The Roads from Rio: Lessons Learned from Twenty Years of Multilateral Environmental Negotiation
The Roads from Rio
Twenty years ago, at the 1992 United Nations Conference on Environment and Development, popularly known as the Rio Earth Summit, the world's leaders constructed a new "sustainable development" paradigm that promised to enhance environmentally sound economic and social development.
Twenty years later, the proliferation of multilateral environmental negotiations points to numerous achievements, but this period is worth examining for its accomplishments as well as its shortcomings.

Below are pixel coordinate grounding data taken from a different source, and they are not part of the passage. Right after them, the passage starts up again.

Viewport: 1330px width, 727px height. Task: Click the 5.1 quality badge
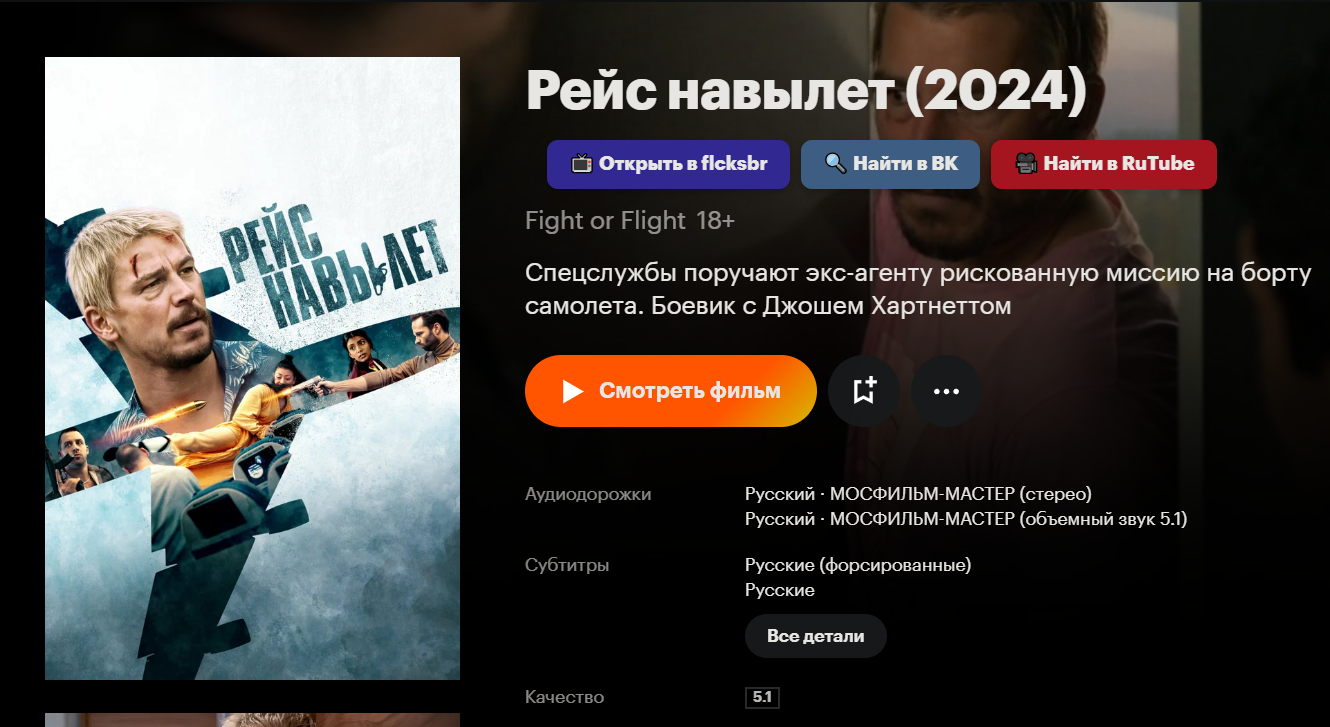(762, 697)
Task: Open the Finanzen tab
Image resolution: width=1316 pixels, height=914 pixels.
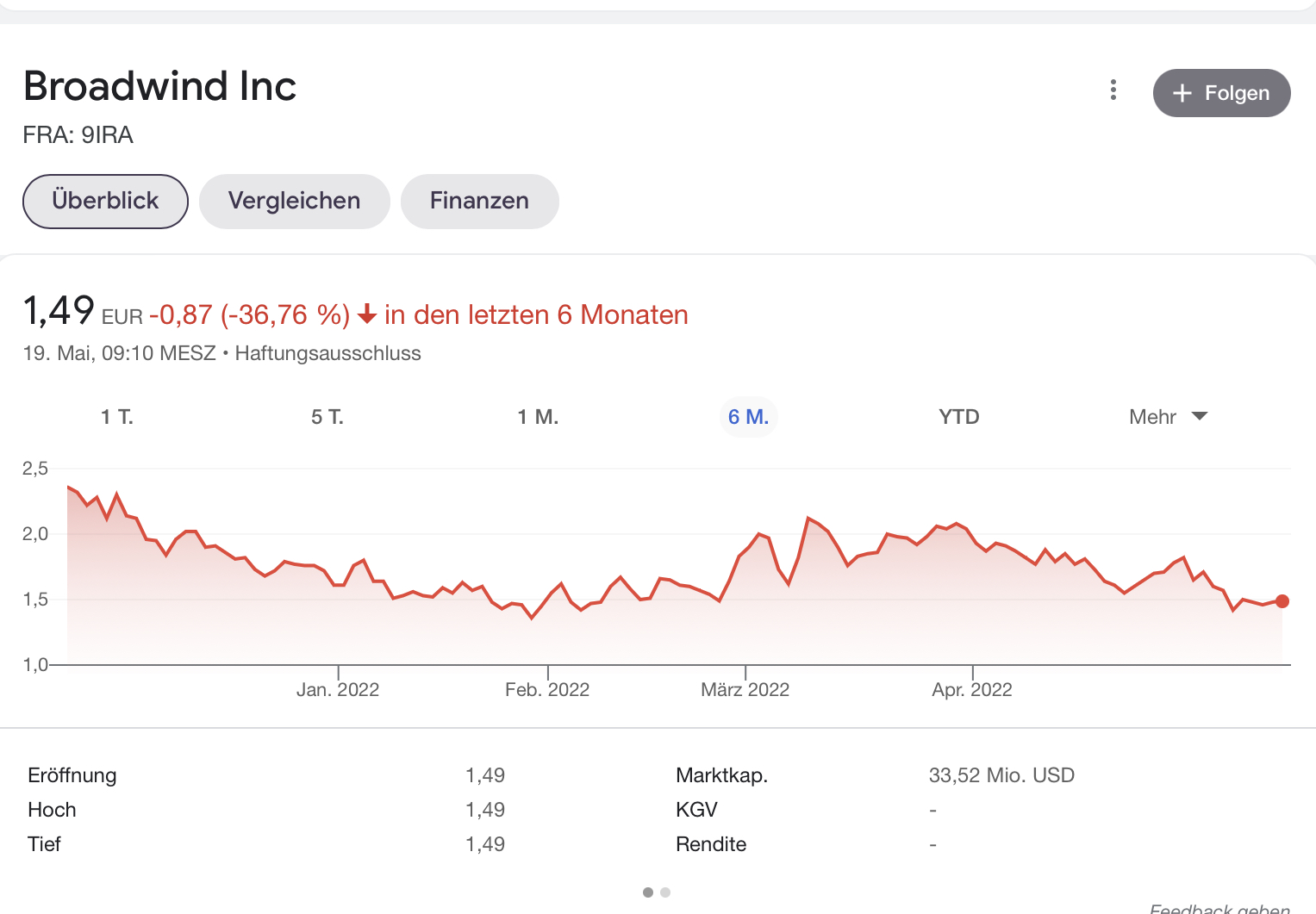Action: pyautogui.click(x=479, y=201)
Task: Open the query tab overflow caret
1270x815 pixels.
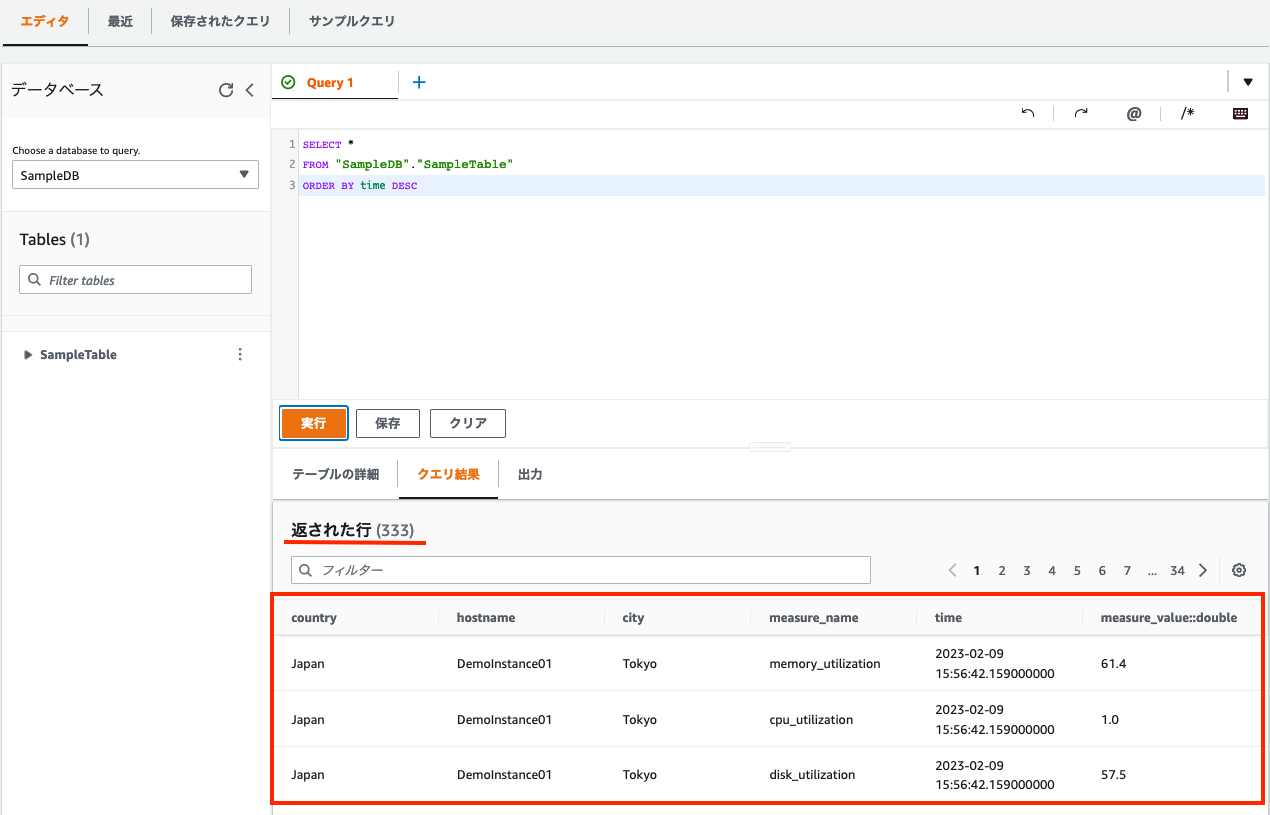Action: 1247,82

A new book, written by members of IISD's Earth Negotiations Bulletin team, analyzes this period. The authors of The Roads from Rio: Lessons Learned from Twenty Years of Multilateral Environmental Negotiation (Paperback, $39.95, published by Resources for the Future Press/Routledge) have participated in most of the post-1992 negotiating processes and use their first-hand knowledge as writers of the Earth Negotiations Bulletin to illustrate the changes that have taken place over the past twenty years.
The chapters of the book examine the proliferation of meetings, the changes in actors and their roles (including governments, non-governmental organizations, secretariats), the interlinkages of issues, the impact of scientific advice and the challenges of implementation across negotiating processes. Negotiating processes examined include the United Nations Framework Convention on Climate Change, the United Nations Convention to Combat Desertification, the Convention on Biological Diversity, the United Nations Commission on Sustainable Development, the United Nations Forum on Forests, the chemicals conventions (Stockholm, Basel and Rotterdam), the Montreal Protocol on Substances that Deplete the Ozone Layer, the Convention on International Trade in Endangered Species, the Convention on Migratory Species and the International Treaty on Plant Genetic Resources for Food and Agriculture.